Avete mai desiderato gestire un'agenzia di appuntamenti? No
Beh, ora potete farlo lo stesso! Ed è anche abbastanza divertente.

Kitty Powers' Matchmaker è proprio questo, un trashosissimo simulatore di un'agenzia di appuntamenti. Sotto la guida della drag queen Kitty Powers, accoglierete le povere anime in cerca d'amore nella vostra agenzia e cercherete il loro partner ideale nel vostro libricino nero. I vari clienti sono divisi in “tipi”: c'è il geek, lo sportivo, il pratico, e così via. Ognuno di loro ha degli interessi differenti e gusti diversi su vestiario e acconciature. In più, ogni cliente può avere diverse preferenze in altri campi: c'è chi ama organizzare le proprie tazze per grandezza crescente, chi le mette a casaccio nella dispensa; chi preferisce comprare l'ultimo smartphone, chi un nuovo pelapatate. Non pensate che questi siano dettagli irrilevanti! E' importante che i due clienti che farete incontrare abbiano più di qualcosa in comune – anche il segno zodiacale sbagliato può avere un effetto nefasto sulla futura coppia.

Una volta scelto il “partner ideale” (o quello che ha meno speranze di essere respinto), dovremo guidare i clienti all'appuntamento vero e proprio. Gli appuntamenti altro non sono che una serie di mini-giochi, mai difficilissimi. C'è quello in cui bisogna scovare la differenza (il partner del nostro cliente potrebbe avere la *normalissima* idea di andare in bagno e farsi la tinta... nel ristorante, durante la cena, sì, certo, ovvio...), quello in cui bisogna calcolare la percentuale della mancia, quello in cui bisogna scovare le coppie di immagini... Presi singolarmente, sono tutti mini-giochi piuttosto stupidotti e in un paio di casi c'è più da incrociare le dita che da usare la nostra abilità. Ma gli appuntamenti sono talmente veloci e punteggiati di frasi ridicole (volutamente) che non pesano così tanto.

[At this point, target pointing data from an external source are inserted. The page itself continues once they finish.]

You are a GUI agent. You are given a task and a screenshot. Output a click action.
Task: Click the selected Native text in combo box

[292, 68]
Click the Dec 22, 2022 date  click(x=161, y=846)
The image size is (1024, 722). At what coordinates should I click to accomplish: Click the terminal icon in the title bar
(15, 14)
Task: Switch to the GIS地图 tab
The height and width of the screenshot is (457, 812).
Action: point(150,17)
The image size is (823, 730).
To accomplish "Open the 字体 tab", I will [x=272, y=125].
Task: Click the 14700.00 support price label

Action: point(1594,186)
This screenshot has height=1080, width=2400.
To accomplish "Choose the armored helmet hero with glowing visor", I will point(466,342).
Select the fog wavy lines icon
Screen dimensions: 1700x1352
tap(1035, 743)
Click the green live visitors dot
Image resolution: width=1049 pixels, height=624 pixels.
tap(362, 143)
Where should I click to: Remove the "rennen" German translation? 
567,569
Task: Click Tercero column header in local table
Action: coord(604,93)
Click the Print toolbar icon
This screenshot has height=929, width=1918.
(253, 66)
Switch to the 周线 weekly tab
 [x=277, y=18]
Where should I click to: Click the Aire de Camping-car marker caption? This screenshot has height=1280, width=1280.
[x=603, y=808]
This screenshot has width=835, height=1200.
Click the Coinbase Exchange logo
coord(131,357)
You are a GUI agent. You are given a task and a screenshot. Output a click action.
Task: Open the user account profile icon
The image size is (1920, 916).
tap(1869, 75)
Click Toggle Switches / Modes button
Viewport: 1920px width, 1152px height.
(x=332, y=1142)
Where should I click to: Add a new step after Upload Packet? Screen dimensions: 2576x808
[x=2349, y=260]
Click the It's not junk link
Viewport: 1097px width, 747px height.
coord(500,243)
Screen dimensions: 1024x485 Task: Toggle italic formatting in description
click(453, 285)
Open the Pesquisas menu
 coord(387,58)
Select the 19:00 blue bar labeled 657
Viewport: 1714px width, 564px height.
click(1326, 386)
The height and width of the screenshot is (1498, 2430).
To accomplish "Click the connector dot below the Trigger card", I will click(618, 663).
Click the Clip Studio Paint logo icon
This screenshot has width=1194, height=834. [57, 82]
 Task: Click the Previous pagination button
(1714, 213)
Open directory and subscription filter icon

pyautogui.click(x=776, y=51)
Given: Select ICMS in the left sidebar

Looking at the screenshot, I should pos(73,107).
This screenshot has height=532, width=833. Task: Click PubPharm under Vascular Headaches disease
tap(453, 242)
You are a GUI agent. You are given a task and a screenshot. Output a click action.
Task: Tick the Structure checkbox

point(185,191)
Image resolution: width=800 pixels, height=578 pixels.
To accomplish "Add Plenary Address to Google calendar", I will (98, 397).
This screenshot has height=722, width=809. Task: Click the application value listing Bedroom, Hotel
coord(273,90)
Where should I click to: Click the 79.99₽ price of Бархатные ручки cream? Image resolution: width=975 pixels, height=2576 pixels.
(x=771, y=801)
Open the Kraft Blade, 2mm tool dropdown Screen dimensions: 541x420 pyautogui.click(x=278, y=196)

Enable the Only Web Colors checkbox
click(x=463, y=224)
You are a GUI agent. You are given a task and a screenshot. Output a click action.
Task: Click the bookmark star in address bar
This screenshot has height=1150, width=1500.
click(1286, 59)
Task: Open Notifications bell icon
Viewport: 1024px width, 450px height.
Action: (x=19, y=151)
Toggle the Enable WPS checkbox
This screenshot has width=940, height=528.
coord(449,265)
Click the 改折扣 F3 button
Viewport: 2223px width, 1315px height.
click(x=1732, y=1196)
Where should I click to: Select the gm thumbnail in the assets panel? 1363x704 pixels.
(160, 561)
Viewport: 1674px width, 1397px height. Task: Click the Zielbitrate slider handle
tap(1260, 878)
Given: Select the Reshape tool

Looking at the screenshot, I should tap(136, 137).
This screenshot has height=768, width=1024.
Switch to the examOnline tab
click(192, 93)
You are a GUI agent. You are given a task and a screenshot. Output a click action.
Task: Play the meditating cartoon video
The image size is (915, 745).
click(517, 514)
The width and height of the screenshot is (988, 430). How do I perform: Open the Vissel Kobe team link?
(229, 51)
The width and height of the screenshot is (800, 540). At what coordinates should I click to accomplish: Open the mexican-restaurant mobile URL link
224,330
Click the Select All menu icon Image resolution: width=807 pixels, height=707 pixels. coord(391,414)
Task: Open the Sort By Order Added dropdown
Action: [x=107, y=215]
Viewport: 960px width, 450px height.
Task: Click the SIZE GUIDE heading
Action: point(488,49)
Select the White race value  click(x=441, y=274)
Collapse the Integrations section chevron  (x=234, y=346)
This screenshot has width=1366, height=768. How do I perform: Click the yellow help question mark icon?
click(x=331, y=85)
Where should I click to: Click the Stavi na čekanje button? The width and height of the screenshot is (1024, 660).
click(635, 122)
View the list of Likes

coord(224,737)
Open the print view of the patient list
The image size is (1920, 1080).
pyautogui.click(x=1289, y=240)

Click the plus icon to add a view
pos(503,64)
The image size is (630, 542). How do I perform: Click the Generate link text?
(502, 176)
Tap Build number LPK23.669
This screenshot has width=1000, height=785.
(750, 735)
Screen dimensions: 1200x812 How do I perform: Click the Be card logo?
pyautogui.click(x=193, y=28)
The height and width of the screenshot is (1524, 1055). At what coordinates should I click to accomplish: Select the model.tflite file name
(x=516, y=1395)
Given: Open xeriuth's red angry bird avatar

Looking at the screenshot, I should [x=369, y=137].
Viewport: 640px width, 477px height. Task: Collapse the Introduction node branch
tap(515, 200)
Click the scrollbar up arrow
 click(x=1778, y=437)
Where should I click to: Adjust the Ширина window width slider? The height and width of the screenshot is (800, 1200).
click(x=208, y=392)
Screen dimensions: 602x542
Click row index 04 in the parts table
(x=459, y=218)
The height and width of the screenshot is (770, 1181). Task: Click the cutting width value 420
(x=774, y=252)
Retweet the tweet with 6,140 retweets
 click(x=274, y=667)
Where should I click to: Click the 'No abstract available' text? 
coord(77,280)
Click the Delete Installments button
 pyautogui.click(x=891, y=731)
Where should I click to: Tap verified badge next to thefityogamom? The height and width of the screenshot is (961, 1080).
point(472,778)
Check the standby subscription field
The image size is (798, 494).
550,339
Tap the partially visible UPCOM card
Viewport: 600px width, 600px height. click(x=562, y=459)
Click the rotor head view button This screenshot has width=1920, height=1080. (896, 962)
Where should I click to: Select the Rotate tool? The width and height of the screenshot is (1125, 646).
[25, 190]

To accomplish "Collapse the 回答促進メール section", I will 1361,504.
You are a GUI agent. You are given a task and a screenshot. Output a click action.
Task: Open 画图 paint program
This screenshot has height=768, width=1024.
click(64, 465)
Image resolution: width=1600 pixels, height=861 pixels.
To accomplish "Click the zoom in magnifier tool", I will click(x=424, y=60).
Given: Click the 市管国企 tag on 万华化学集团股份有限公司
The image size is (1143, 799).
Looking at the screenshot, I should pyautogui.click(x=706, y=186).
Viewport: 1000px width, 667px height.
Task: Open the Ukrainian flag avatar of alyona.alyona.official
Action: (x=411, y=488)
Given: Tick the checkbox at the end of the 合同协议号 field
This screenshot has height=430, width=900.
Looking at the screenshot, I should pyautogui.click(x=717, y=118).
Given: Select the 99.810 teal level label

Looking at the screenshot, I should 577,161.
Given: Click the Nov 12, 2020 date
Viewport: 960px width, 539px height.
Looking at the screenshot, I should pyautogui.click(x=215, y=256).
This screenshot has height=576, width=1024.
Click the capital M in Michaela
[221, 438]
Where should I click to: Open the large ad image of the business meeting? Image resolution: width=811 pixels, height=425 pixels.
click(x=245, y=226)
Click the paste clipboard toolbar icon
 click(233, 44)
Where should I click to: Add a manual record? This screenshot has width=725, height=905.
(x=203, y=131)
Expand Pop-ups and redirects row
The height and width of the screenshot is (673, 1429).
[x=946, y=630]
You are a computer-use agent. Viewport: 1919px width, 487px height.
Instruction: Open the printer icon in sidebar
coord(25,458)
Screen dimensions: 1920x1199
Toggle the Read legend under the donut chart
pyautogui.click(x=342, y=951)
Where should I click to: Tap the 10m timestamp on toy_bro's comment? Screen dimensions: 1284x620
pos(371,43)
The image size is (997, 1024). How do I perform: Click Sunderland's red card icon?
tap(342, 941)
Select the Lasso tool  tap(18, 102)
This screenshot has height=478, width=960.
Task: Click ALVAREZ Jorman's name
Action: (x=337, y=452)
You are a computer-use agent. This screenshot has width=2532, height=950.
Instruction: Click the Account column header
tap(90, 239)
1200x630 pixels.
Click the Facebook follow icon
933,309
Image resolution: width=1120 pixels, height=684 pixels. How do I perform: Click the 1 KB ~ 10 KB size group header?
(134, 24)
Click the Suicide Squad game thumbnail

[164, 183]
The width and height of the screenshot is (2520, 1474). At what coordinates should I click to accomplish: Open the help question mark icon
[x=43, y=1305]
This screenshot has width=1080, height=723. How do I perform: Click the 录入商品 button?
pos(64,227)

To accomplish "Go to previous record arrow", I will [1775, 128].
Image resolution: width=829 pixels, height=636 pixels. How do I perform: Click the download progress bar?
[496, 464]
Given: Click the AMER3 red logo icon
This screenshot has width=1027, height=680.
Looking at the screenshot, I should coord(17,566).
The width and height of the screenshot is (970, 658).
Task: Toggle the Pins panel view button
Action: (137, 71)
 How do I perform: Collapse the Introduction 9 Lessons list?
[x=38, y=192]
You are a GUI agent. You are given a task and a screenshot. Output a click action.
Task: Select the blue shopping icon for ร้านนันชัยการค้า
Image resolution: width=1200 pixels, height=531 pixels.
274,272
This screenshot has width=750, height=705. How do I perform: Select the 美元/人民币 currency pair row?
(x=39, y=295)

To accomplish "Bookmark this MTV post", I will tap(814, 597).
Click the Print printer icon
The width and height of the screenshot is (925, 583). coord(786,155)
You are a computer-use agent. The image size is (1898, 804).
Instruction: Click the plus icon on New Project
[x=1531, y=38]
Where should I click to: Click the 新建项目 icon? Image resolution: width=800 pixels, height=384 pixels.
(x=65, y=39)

Il senso dell'umorismo del gioco è decisamente uno dei suoi punti forza: è sopra le righe, spesso davvero scemo, ma è fatto apposta e raggiunge il suo scopo, cioè quello di farci facepalmare per qualche battuta assurda ogni due minuti. Anche i dialoghi fra i nostri clienti sono improntati alla macchietta e Kitty Powers è doppiata splendidamente.

Va da sé che il gioco risulta abbastanza ripetitivo dopo un po': è stato infatti pensato per tablet e affini, prima di essere messo in vendita su Steam, ed è quindi costruito per essere giocato in brevi partite occasionali. Non voglio penalizzarlo troppo per la sua ripetitività, che facendo una partitella ogni tanto non si sente granché.

Punti bonus per l'assenza di qualsivoglia acquisto in-game. E' presente una moneta in-game, che guadagneremo ogni volta che un appuntamento andrà a buon fine e che passeremo di livello (sbloccando anche nuove caratteristiche dei nostri clienti). Ma non c'è proprio l'opzione “compra soldi virtuali con soldi veri”. I dindi virtuali possono essere usati per “barare” ai mini-giochi e upgradare l'agenzia, installando, tra le altre cose, un salone di bellezza che ci permetterà di rendere il nostro cliente quanto più possibile “perfetto” per il suo appuntamento (perché, ovviamente, ogni cliente ha anche le sue preferenze fisiche!).

Nota carina, è possibile creare il proprio avatar in game e condividerlo in rete. Il gioco cambierà il suo nome, per mantenere l'anonimato, e altri giocatori potranno incontrarci come “clienti” e mandarci a vari appuntamenti. Nel nostro gioco compariranno delle lettere che ci terranno aggiornati sulla nostra vita sentimentale improvvisamente pienissima.

Dal punto di vista tecnico, il gioco non brilla ma è nella media. Grafica deformed e palette accesa sono perfette per il tipo di umorismo utilizzato. Il doppiaggio, come dicevo, è fatto molto bene; sono rimasta un po' delusa dagli effetti sonori che a volte mi sembra debbano esserci, ma non ci sono. Graziosa la musica di sottofondo.

Che dire, quindi? Ho iniziato il gioco per prenderlo in giro, mi sembrava troppo trash per lasciarlo da parte! Ma è trash fatto bene, che non si prende molto sul serio e che costruisce un simpatico passatempo con cui farsi quattro risate. E chiede di essere pagato una volta per sempre. Approvato.